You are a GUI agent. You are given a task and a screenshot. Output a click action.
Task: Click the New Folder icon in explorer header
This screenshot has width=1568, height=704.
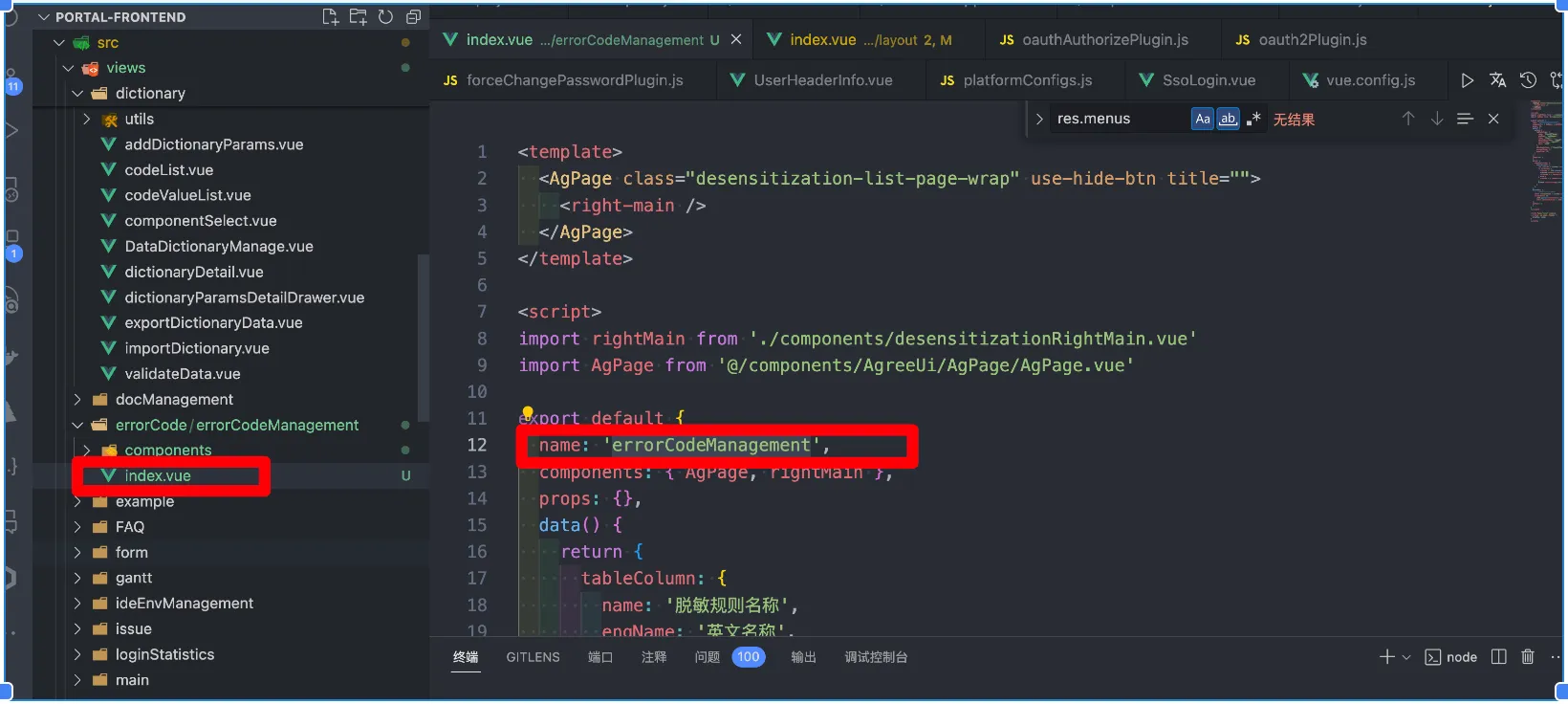coord(358,16)
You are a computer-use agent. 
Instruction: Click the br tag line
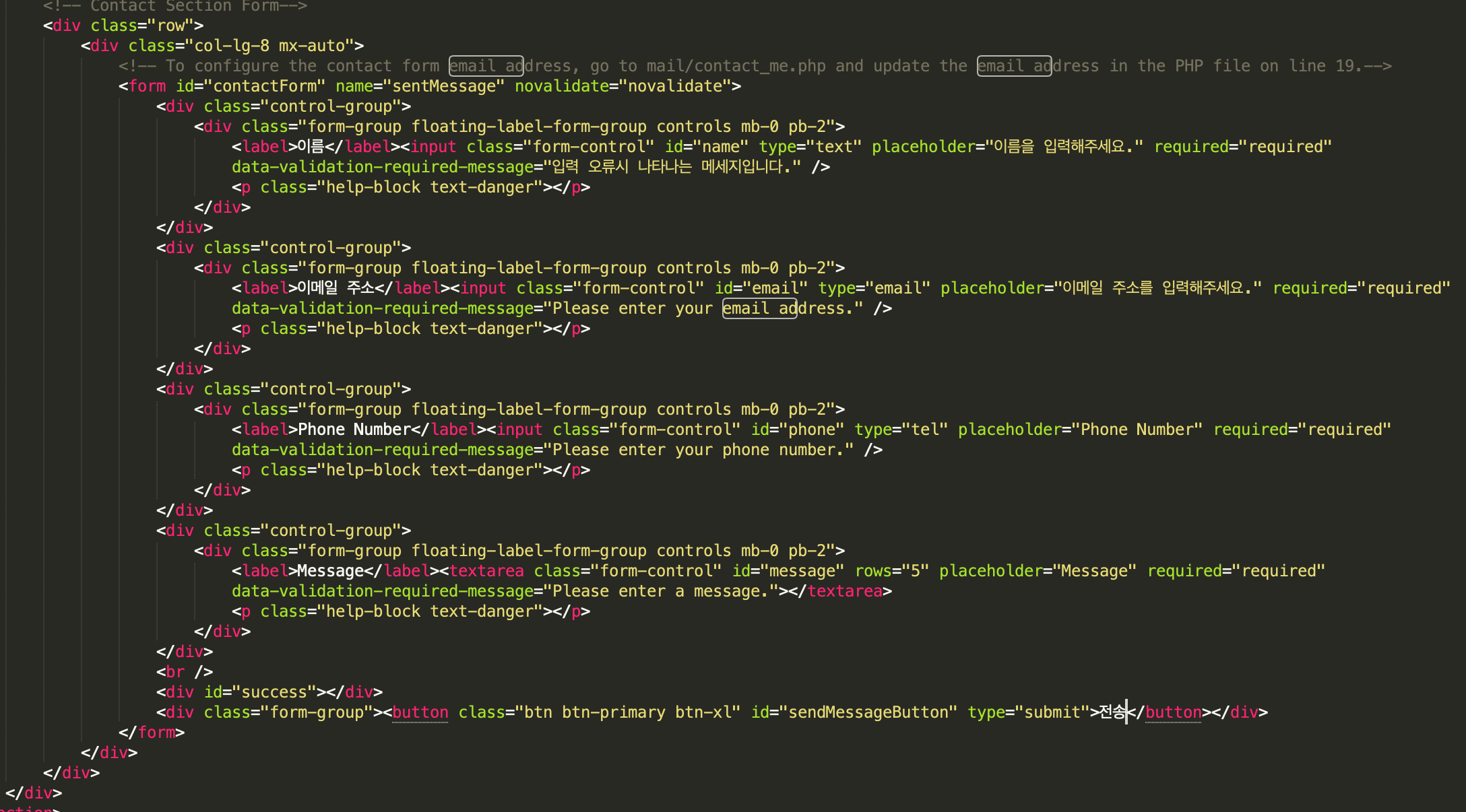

* * * * * * * * *

• [OBJECTIVE]:
Could you copy out the data above word for word, leaving out the pictures?

• [FULL SOLUTION]:
You are a GUI agent. You are given a task and a screenshot. Output a click action.
Task: Click the New Folder icon in explorer header
This screenshot has width=1568, height=704.
coord(358,16)
You are a computer-use agent. 
Instruction: Click the br tag line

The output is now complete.